(Collected data entries)
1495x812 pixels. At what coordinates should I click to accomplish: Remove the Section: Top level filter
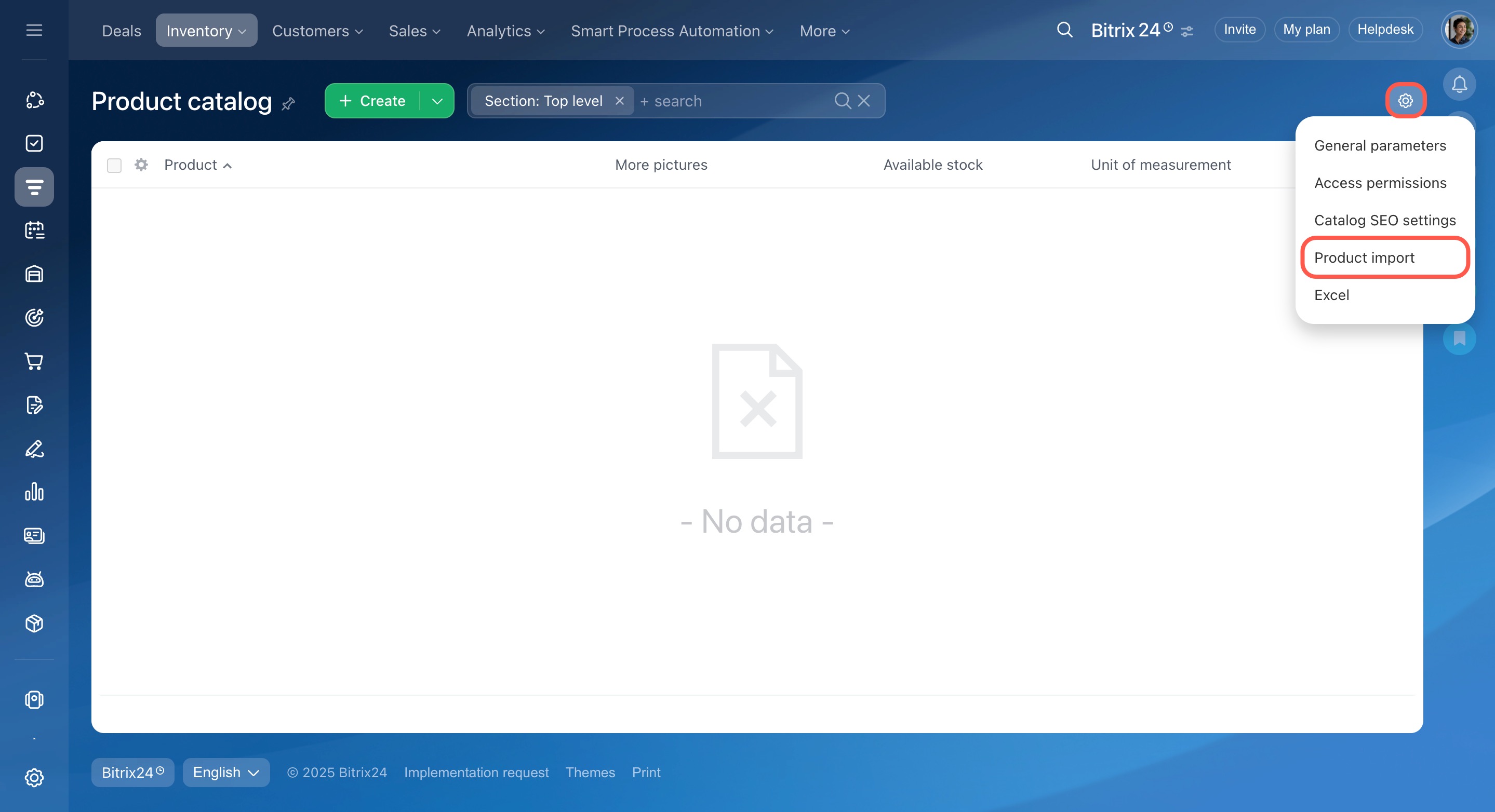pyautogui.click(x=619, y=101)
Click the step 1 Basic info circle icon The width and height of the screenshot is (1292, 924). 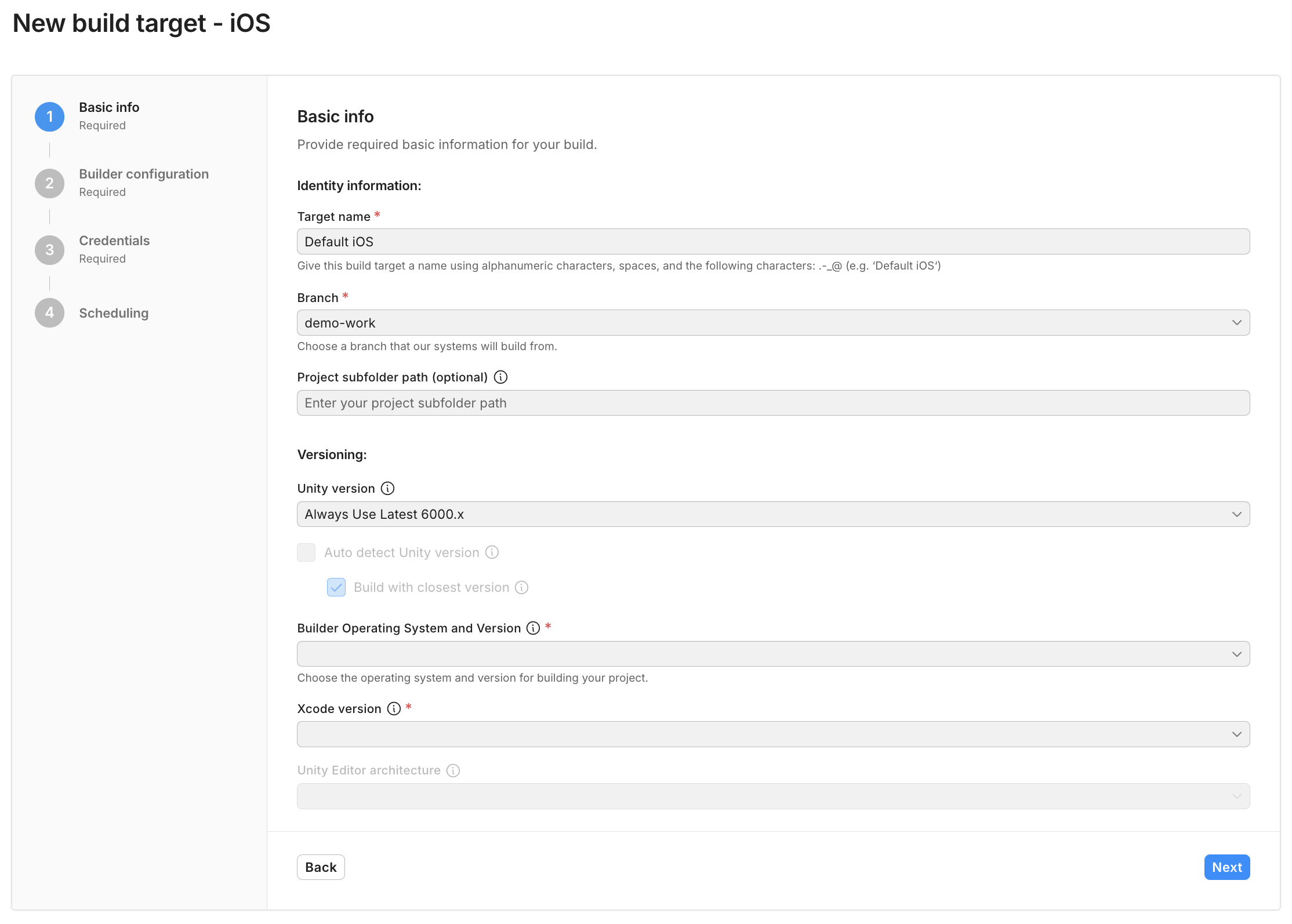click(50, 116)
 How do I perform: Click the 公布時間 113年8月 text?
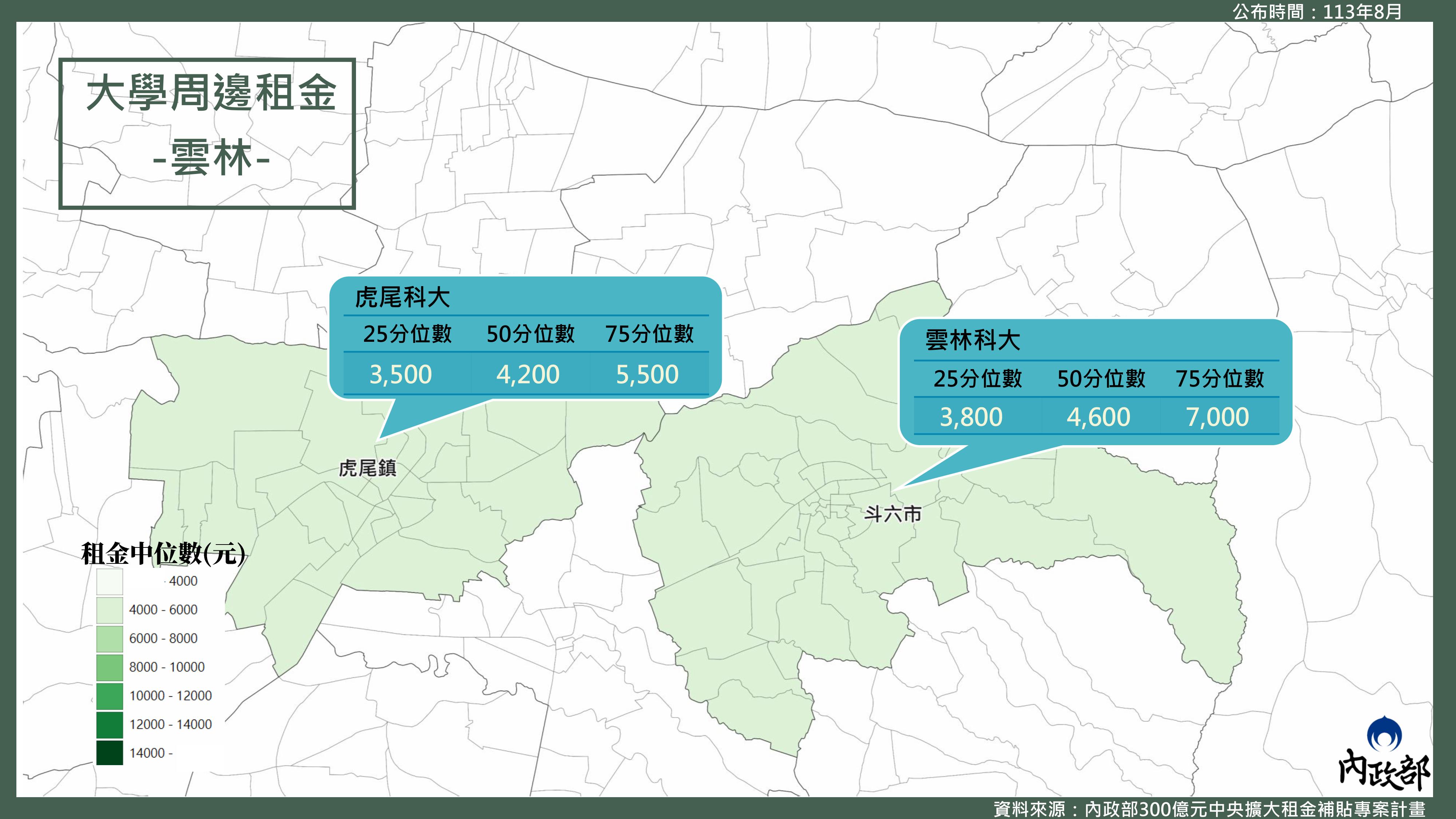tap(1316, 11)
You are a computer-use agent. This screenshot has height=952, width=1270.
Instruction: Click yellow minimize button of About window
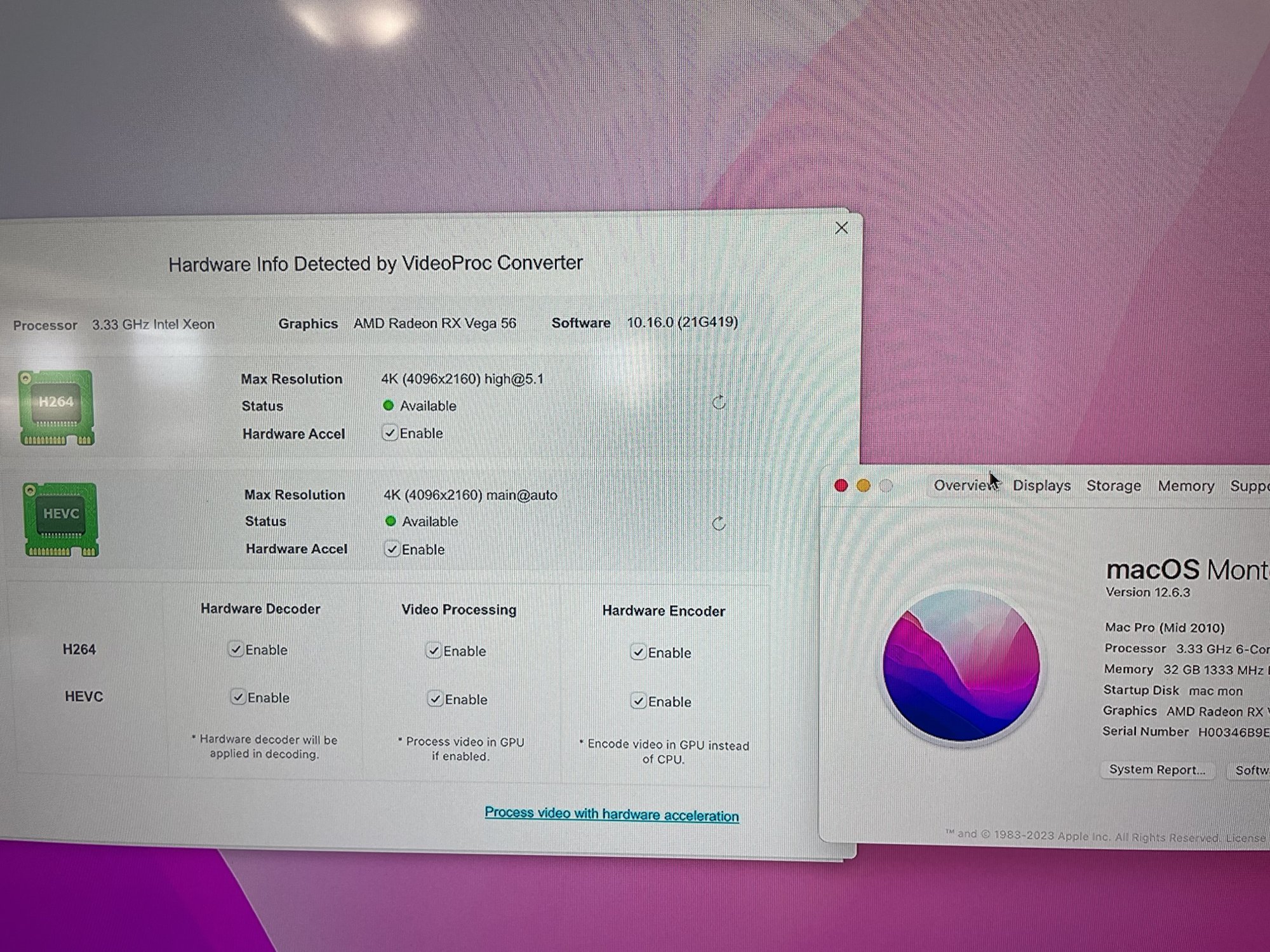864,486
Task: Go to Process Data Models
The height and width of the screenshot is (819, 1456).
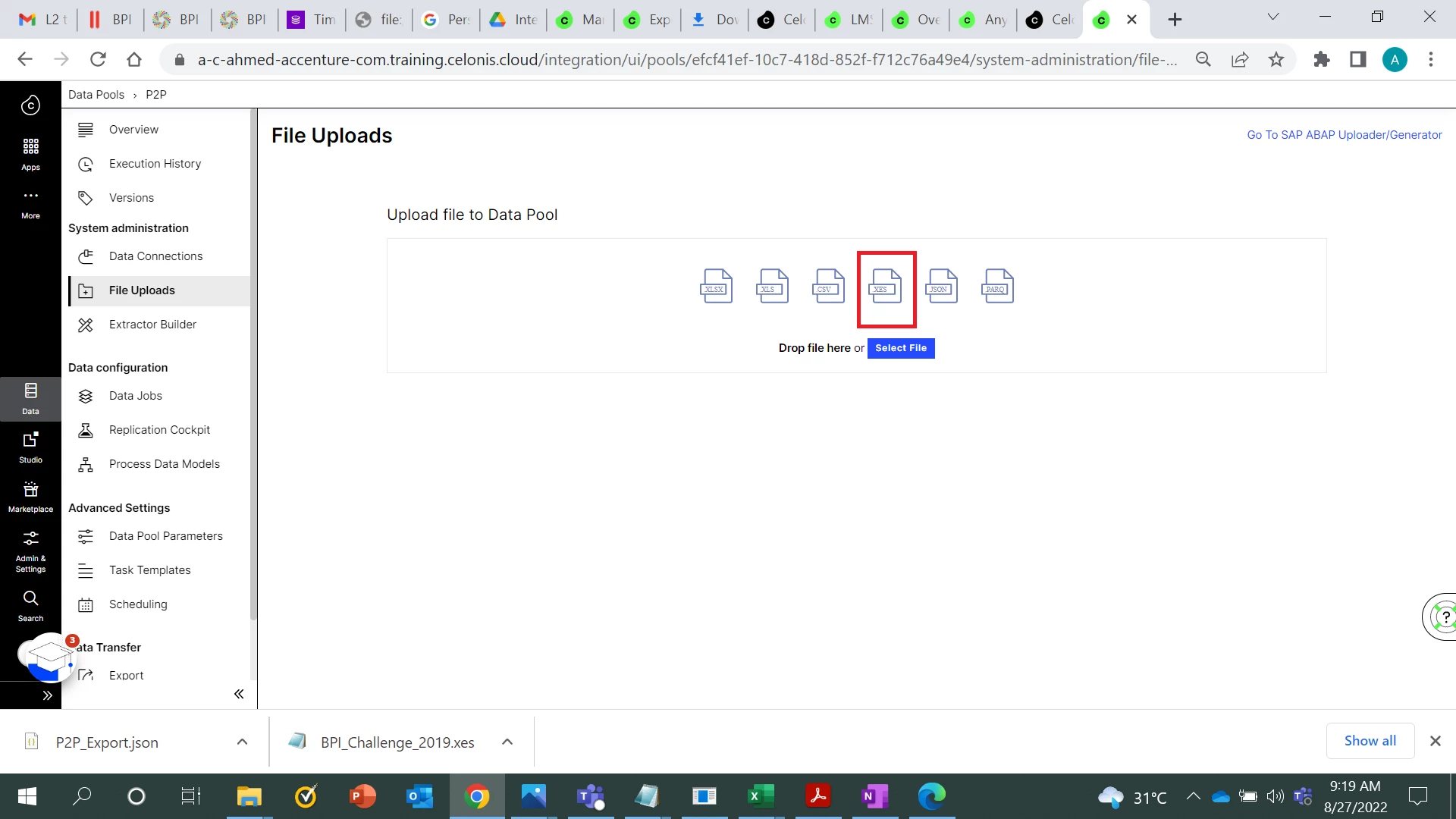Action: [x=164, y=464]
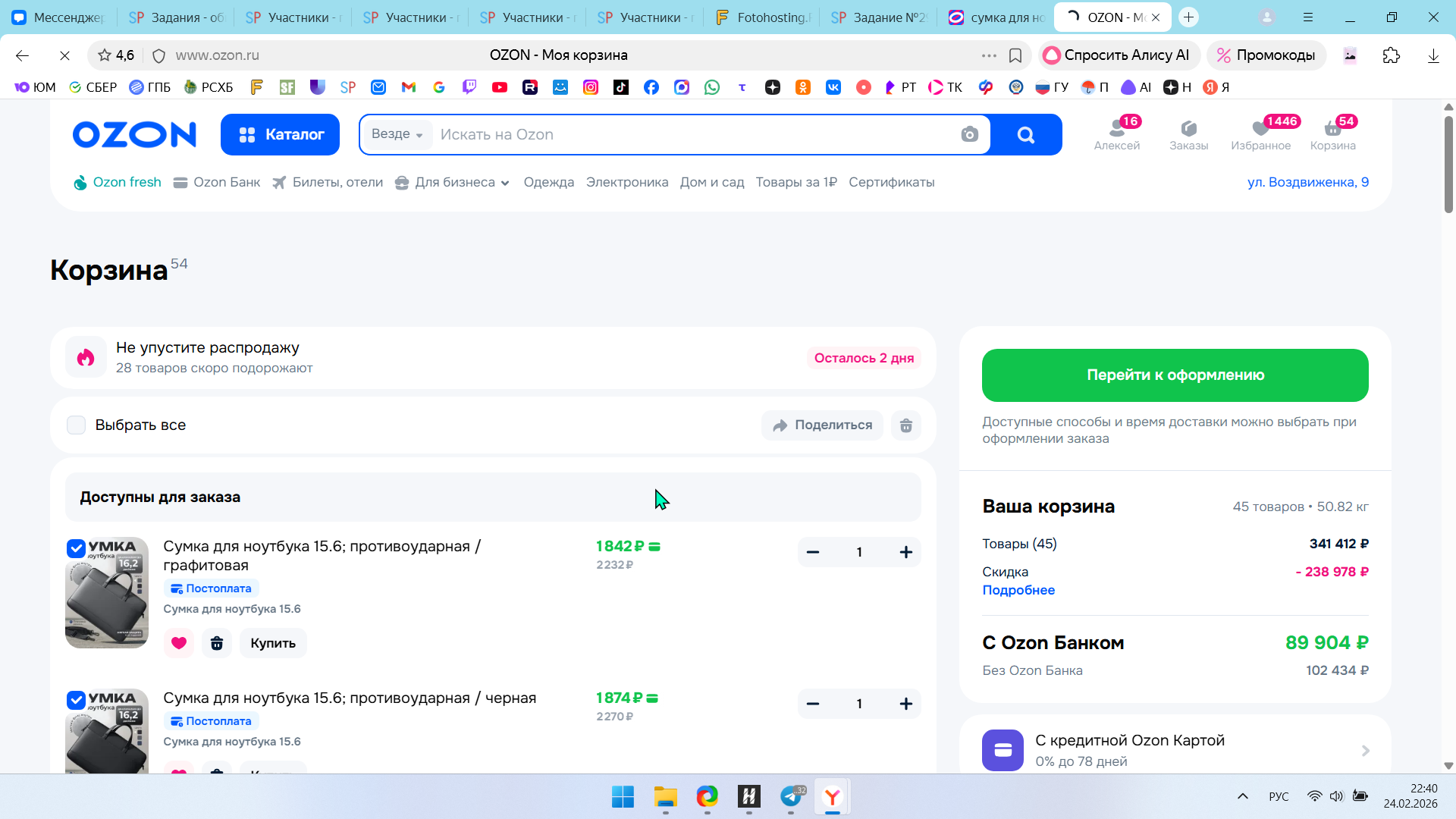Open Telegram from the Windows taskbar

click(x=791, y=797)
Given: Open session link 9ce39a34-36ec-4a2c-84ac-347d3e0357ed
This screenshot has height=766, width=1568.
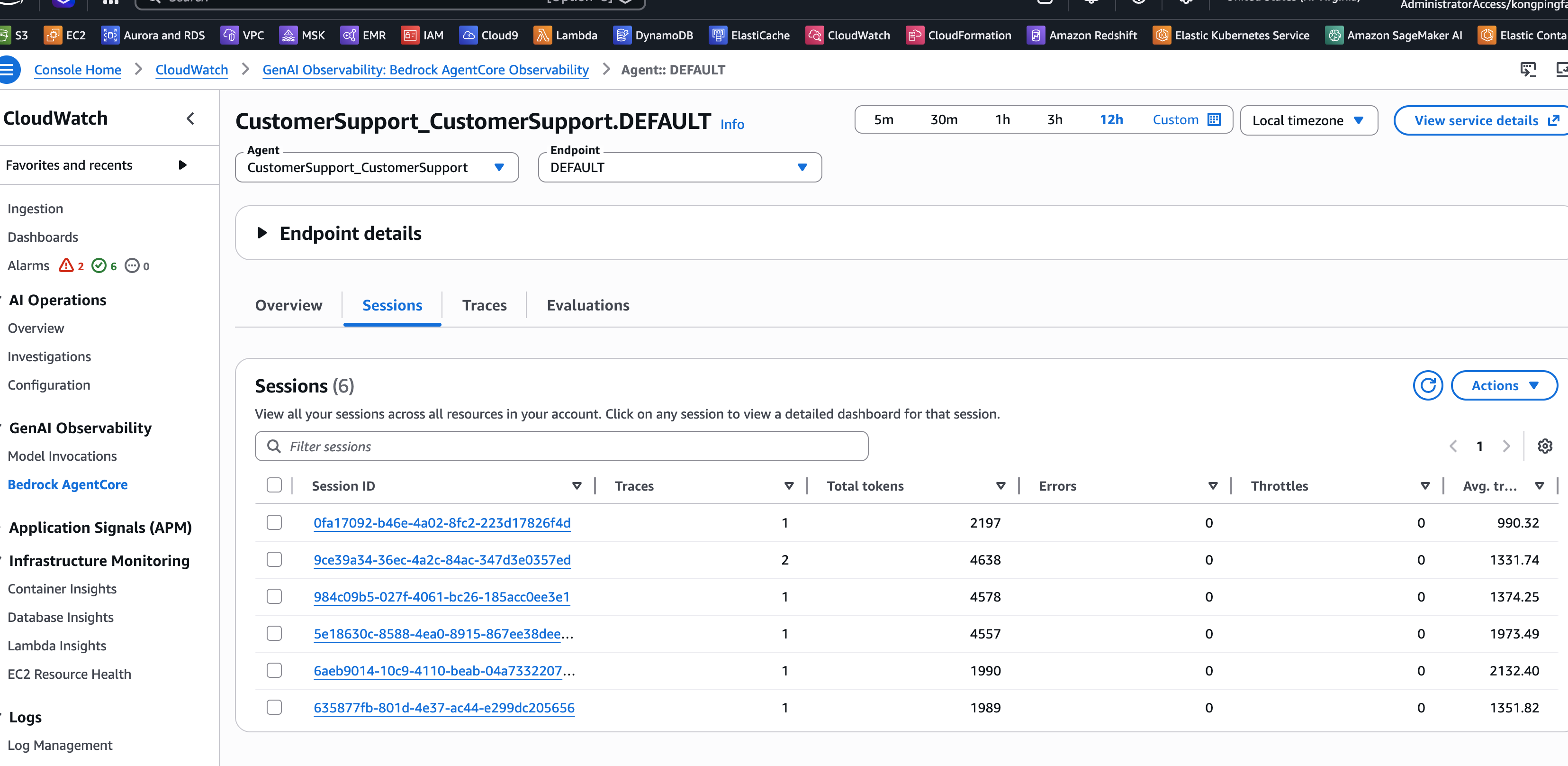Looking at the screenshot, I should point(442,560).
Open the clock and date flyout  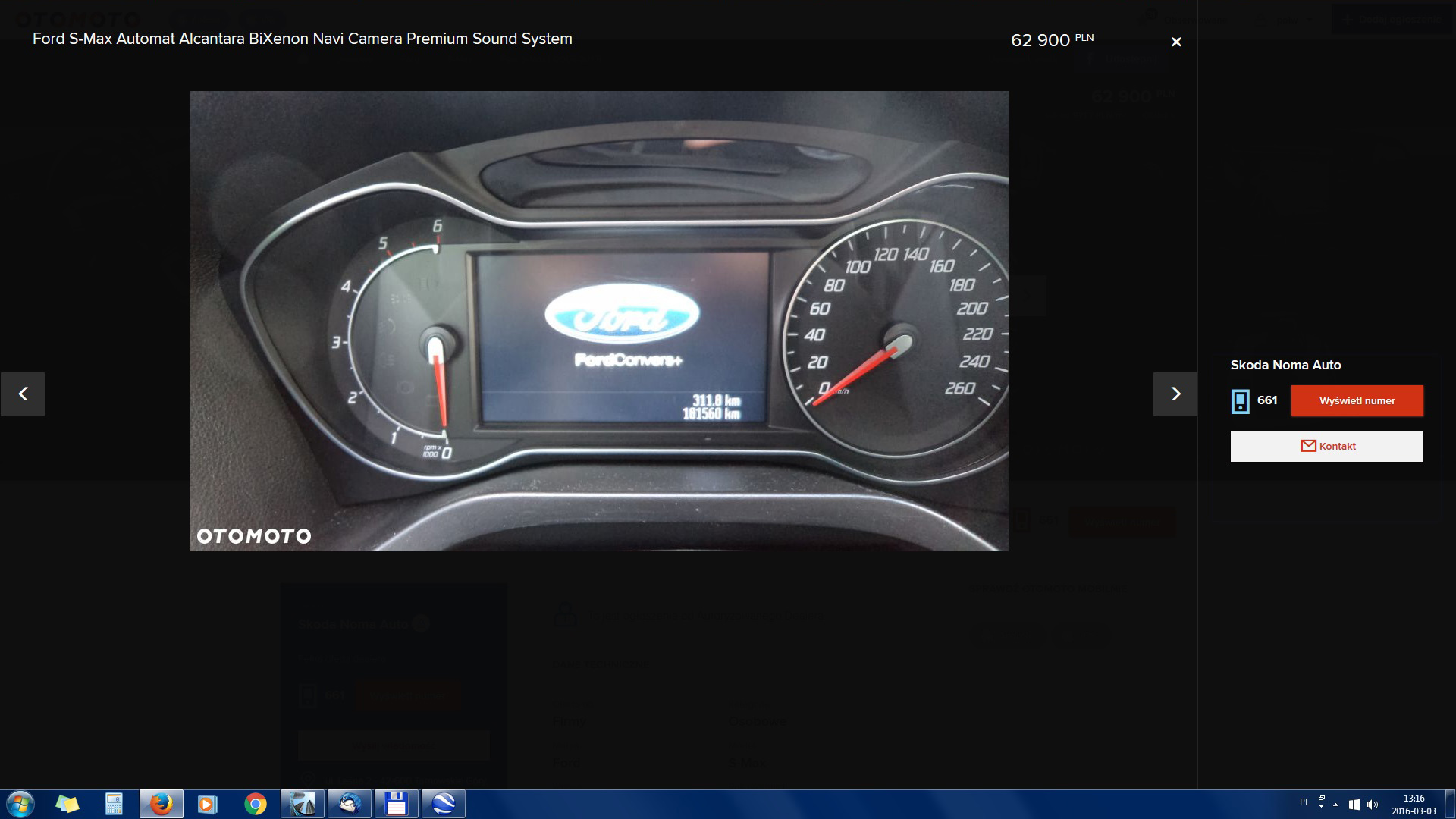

» **Problem requirements**
The line containing "Task: Go to Process Data Models" marks the start: set down exactly that line and every line after it through the last line of the data, without any pictures.

» **Response below**
Task: Go to Process Data Models
The height and width of the screenshot is (819, 1456).
Action: [x=164, y=464]
Open Telegram from the Windows taskbar

click(x=791, y=797)
Given: Open session link 9ce39a34-36ec-4a2c-84ac-347d3e0357ed
This screenshot has height=766, width=1568.
Looking at the screenshot, I should point(442,560).
Open the clock and date flyout  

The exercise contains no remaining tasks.